В тексте об эссе Монтеня «О книгах» приведена цитата о мемуарах Дю Белле. Почему, согласно этой цитате, их недостаток назван непростительным?

**Исходный текст**
::::::::
А вот и пример редактирования истории — братья Дю Белле. «Мемуары Дю Белле — это не история, а скорее апология Франциска I, направленная против Карла V <...> ни одним словом не упомянуты отступления Монморанси и Бриона, отсутствует даже самое имя госпожи ПД Эстамп. Можно умалчивать о тайных делах, но не говорить о том, что всем известно, и о вещах, которые повлекли за собой последствия большой государственной важности, — непростительный недостаток».

Еще несколько слов о французской истории — и конец.

Повторим еще раз извилистый путь, по которому двигалась мысль Монтеня, когда он счел нужным написать эссе «О книгах».

Жалобы на память и признание в использовании безымянных цитат, несколько слов о многосмысленности басен Эзопа, анализ современной ему поэзии легкой (Овидий, Тассо, Вергилий, Амадис), затем историки-беллетристы (не дающие фактов, т. е. их скрывающие), затем историки французские (изымающие из истории существенные факты)...
::::::::
**Исходные данные**
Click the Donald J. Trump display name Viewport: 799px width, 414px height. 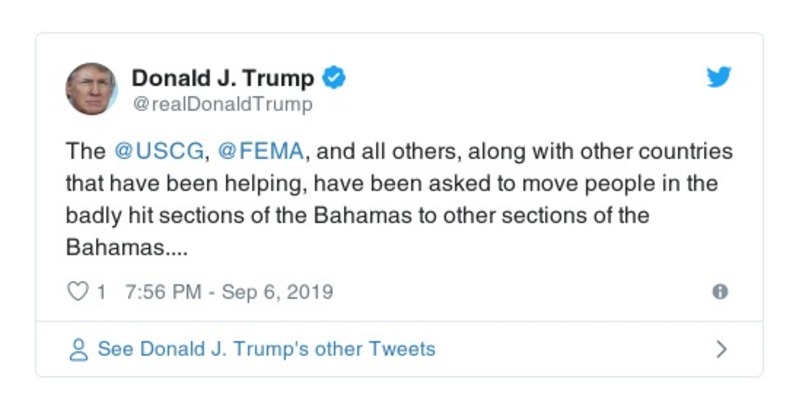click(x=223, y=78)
::::::::
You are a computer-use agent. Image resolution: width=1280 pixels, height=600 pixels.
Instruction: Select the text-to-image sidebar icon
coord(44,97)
::::::::
**Результат задания**
Умалчивать о тайных делах можно. Однако мемуары молчат о том, что всем известно, и о вещах, которые повлекли за собой последствия большой государственной важности: в них, например, ни одним словом не упомянуты отступления Монморанси и Бриона.